She shifted to one side, put her bra on top of the saddlebags, and wiggled free of her jeans and panties. She was about to remove her socks when he reached down and took them off for her, kissed each toe separately, then strung kisses from her feet to her belly button.
“God almighty!” she said.
“He must be because He made you,” Dewar said when he left her midriff and kept traveling to her breasts.
She’d been kissed before. She’d had sex before, but nothing prepared her for the sheer fire that turned her into an absolute yearning hussy craving his hands to touch more and more.
***
Haley inhaled deeply and arched against him, wanting to get on with the show and yet not wanting the foreplay to end. She’d never known such searing heat and was afraid to let go of the feeling for fear it would never come around again. It was the most delicious thing she’d ever felt, and she looked forward to the ultimate climax. It could easily blow the top of her head right off if the foreplay was any indication of what the sex would be like.

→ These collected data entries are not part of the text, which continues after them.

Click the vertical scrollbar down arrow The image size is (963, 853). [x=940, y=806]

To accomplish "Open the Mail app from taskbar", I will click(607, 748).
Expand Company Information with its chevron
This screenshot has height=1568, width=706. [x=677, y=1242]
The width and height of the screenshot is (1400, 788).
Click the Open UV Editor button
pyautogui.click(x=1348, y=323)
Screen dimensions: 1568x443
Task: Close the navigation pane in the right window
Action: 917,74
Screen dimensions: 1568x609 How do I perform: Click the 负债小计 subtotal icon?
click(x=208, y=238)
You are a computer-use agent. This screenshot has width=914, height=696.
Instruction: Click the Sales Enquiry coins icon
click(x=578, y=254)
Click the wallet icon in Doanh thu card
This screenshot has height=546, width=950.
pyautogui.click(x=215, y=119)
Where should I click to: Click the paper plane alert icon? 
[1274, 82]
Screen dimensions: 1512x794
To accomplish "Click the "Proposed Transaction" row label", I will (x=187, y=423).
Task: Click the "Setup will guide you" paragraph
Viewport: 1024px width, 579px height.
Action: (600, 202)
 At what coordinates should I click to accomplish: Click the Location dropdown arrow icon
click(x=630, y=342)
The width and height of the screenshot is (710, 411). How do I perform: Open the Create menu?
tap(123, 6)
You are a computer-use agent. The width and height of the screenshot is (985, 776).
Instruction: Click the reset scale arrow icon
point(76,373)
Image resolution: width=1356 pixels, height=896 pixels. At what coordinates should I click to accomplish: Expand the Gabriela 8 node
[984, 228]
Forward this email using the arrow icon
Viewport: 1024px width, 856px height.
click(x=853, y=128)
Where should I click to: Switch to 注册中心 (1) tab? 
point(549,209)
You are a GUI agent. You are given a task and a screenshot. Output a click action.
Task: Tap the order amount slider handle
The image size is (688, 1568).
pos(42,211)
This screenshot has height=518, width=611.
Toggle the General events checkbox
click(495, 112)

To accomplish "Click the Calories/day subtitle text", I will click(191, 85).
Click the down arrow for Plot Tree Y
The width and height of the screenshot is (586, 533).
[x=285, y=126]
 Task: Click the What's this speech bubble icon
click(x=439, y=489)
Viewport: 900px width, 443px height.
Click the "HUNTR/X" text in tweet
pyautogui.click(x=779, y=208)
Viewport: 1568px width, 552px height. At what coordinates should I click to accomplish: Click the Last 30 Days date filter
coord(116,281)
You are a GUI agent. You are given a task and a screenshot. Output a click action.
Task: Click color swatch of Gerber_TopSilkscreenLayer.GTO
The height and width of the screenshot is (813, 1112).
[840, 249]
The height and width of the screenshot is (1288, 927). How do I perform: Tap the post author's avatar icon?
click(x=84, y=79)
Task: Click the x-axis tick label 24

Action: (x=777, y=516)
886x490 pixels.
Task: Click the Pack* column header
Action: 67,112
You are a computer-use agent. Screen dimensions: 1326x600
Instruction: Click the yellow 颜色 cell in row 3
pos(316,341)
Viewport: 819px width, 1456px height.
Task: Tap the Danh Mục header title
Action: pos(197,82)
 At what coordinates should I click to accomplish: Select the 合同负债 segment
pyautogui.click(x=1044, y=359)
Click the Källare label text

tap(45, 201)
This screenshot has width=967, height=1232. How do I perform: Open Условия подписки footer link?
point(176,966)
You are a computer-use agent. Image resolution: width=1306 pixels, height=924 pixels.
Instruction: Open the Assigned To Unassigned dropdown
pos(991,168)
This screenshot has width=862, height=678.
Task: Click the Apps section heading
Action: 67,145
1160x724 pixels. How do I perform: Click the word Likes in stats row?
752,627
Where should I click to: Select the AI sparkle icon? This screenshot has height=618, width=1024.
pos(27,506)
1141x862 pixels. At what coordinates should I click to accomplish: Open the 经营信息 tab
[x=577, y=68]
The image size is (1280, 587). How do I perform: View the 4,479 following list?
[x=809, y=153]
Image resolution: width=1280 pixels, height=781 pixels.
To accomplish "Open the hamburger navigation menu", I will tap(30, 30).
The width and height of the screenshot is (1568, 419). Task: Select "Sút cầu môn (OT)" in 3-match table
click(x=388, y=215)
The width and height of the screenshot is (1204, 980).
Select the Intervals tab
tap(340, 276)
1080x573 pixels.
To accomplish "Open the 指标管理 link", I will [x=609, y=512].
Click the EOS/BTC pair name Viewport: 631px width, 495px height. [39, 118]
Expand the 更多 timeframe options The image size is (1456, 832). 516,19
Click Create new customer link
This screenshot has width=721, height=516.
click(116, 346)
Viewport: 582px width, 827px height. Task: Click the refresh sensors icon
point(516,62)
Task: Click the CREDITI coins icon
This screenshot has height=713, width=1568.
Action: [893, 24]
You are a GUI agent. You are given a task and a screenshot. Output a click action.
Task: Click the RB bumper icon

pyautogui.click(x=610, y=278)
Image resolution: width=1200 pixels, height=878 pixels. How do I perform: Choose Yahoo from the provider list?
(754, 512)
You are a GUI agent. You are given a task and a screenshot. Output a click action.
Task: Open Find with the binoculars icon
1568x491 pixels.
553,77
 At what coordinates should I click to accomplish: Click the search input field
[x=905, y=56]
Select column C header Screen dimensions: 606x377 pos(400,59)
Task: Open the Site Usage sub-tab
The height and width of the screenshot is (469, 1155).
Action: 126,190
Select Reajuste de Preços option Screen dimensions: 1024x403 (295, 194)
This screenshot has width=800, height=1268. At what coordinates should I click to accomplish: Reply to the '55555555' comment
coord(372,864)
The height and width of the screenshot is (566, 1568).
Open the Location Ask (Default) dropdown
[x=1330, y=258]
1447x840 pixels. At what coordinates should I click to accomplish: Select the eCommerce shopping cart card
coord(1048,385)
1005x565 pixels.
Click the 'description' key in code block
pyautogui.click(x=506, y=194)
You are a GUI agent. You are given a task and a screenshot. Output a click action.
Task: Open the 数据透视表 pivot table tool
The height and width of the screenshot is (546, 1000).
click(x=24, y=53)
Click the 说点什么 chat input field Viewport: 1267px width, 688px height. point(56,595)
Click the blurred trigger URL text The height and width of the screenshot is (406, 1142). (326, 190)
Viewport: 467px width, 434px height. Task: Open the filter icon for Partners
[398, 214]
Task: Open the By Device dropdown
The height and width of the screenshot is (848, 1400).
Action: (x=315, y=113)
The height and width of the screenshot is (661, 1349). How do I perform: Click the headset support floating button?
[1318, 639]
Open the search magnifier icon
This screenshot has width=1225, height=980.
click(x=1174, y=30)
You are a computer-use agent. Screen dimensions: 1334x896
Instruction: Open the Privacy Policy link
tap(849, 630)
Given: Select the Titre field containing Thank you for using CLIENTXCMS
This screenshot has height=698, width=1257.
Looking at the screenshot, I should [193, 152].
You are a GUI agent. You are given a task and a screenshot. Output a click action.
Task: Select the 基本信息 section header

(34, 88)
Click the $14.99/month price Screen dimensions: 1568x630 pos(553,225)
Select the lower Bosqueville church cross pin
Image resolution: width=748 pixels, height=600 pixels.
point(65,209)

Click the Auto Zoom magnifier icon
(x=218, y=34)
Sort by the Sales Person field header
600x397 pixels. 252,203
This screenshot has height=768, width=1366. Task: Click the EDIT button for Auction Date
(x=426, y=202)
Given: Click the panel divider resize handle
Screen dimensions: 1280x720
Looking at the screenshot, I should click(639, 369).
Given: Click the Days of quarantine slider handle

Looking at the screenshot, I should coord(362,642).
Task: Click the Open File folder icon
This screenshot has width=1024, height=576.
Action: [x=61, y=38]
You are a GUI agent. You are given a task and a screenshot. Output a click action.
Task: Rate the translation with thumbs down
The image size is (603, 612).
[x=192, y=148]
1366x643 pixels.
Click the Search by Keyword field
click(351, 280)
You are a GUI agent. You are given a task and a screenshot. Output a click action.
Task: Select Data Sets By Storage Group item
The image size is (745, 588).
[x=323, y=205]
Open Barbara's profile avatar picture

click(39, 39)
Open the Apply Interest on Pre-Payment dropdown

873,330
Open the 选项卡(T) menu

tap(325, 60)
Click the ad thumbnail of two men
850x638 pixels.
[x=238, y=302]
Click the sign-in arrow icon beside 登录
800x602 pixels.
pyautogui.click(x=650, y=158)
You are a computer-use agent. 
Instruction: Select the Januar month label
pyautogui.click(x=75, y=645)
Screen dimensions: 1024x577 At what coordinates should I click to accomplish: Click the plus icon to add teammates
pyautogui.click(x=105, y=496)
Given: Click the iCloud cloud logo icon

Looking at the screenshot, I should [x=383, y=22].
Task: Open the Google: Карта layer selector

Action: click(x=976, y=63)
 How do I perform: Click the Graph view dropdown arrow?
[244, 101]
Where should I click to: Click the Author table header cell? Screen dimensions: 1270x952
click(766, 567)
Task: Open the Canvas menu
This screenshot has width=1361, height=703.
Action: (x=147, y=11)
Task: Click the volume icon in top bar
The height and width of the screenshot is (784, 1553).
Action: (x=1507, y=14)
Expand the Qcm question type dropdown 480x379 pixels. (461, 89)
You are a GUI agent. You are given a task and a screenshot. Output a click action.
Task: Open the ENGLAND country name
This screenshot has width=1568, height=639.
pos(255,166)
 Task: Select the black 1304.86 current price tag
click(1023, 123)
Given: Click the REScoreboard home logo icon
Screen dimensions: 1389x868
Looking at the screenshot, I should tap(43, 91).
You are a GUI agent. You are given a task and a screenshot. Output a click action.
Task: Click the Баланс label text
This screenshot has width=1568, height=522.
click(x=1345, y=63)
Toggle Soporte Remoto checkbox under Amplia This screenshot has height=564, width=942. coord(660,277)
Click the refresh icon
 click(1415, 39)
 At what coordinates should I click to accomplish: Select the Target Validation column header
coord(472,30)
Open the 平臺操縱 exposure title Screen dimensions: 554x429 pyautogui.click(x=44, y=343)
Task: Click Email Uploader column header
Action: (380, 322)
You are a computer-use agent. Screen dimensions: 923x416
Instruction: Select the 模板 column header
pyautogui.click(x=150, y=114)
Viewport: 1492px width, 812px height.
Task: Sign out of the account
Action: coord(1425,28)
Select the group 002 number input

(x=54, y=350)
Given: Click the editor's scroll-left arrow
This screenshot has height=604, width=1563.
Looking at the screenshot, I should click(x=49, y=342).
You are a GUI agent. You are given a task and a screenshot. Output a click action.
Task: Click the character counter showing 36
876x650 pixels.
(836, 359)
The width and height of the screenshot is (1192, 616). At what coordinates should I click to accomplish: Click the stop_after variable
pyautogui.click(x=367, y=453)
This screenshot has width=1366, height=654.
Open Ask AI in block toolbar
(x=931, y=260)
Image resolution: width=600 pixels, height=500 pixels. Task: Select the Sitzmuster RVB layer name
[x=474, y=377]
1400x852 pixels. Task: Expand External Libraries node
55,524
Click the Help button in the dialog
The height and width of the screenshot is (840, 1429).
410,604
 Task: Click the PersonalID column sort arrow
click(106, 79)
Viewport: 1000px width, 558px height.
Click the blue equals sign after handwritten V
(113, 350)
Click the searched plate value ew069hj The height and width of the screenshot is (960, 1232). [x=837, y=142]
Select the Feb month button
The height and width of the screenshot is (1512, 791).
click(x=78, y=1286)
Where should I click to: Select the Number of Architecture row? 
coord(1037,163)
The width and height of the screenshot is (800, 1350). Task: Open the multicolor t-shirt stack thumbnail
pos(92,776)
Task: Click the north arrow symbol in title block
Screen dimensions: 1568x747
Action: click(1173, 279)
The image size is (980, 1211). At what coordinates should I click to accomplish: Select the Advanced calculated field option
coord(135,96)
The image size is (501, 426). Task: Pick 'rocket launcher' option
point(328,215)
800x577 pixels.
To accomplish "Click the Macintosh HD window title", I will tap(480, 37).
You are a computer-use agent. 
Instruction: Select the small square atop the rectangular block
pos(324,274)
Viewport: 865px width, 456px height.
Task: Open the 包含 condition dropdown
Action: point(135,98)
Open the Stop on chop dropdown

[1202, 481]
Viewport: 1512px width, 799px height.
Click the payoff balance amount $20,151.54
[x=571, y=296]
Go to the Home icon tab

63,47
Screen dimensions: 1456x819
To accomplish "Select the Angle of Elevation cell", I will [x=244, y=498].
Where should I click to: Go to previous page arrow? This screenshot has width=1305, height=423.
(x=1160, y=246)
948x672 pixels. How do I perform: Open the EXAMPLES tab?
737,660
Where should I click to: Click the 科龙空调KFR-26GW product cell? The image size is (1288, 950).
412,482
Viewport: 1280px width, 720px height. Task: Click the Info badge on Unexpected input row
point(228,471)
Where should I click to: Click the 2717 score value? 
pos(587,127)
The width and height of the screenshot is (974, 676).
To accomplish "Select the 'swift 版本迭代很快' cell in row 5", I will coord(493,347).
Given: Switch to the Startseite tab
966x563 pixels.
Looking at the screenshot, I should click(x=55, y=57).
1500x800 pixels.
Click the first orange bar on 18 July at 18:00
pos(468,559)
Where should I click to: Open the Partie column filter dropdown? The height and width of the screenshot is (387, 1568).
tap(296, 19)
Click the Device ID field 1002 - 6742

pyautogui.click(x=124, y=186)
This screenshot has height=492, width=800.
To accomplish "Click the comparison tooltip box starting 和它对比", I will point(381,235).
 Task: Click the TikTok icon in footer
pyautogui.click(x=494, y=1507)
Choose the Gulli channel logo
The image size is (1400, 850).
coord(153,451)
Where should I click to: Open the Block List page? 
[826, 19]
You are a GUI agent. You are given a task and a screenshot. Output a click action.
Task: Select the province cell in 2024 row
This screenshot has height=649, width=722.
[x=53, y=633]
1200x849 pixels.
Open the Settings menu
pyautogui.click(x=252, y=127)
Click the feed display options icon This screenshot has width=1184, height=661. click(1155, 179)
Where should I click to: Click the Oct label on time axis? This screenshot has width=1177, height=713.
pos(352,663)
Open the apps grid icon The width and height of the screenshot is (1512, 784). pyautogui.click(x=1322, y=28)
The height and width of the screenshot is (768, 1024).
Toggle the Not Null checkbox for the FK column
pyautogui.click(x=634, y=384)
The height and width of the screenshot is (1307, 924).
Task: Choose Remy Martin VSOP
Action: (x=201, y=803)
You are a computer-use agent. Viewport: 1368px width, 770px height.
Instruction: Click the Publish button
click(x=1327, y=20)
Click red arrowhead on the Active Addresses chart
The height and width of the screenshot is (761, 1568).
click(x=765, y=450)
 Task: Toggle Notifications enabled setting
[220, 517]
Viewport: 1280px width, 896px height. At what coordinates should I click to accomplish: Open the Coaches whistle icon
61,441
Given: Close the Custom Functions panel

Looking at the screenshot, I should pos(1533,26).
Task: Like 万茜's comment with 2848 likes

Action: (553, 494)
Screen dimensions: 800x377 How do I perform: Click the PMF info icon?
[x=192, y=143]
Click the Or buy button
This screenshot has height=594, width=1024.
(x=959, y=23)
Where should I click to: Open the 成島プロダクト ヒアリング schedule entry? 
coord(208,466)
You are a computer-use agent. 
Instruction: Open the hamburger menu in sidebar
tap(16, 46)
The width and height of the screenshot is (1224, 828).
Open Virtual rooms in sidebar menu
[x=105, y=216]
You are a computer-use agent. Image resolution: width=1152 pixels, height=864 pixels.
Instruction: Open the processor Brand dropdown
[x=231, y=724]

He left her breasts and latched on to her lips, nibbling and teasing her soft mouth open and then starting another mating dance even more provocative than the last one. All the air escaped her lungs and they burned as hot as the rest of her body before she remembered to inhale again.
“Dewar, please,” she said.
“Are you sure? I can play all night,” he said.
“Darlin’, I do not doubt your ability, but I’m about to turn into nothing but ashes. Please.”
The first thrust took her from earth to the clouds. She floated higher with every rocking movement, arching tighter and tighter toward him, wrapping her legs around his midsection and purring deep in her throat with the pleasure of it all. He was multitalented, able to kiss, touch, and keep up a steady motion all at the same time. And each one drove her completely wild with desire.
“I’ve never felt like this,” she gasped.
“Me either,” he said.
His hands moved down her sides, touching places that she’d never even thought about being erogenous zones. Lord, after that night she’d be able to write erotic romance or at least an article for those women’s magazines about the ways a man can please a woman.
The next thing she knew he’d lifted one of her hands and was licking the inside of her wrist. The thought was silly but the feeling was purely sexual, his tongue tickling the soft skin. Dammit! If a bracelet did that to a woman’s wrist, there’d be a run on every jewelry store in the whole world.
She clasped her legs tighter. The thrusts became shorter and faster and she clamped on to his neck with her mouth to keep from screaming out. He slipped his hands under her bottom and with one final thrust, he collapsed on top of her with a throaty groan.
“My God!” he mumbled.
“Oh, yeah!” she whispered and straightened out her legs.
“That was… wow!” he said.
“I know,” she agreed.
He held her tightly in his arms as he rolled to one side, her skin bringing the plastic-coated tarp with her. He deftly peeled it back and tucked the edge of the sleeping bag around them, wrapping them in a cocoon of pretty sparkly colors dancing around the hayloft.
“Am I dreaming or did we just have mind-boggling sex?” she asked.
“You ain’t dreamin’, darlin’,” he assured her.
“Don’t leave me, Dewar. Stay with me,” she said.
“I will until I have to leave,” he promised.
She snuggled close to his chest, using his arm for a pillow. The pretty colors faded and the afterglow dimmed. She shut her eyes and slept.
***
Dewar slept for a while but, when the rain stopped, he awoke. The clouds shifted and the moon hung in the loft window as if it were dangling from a string. Stars popped out around it like diamonds on black velvet.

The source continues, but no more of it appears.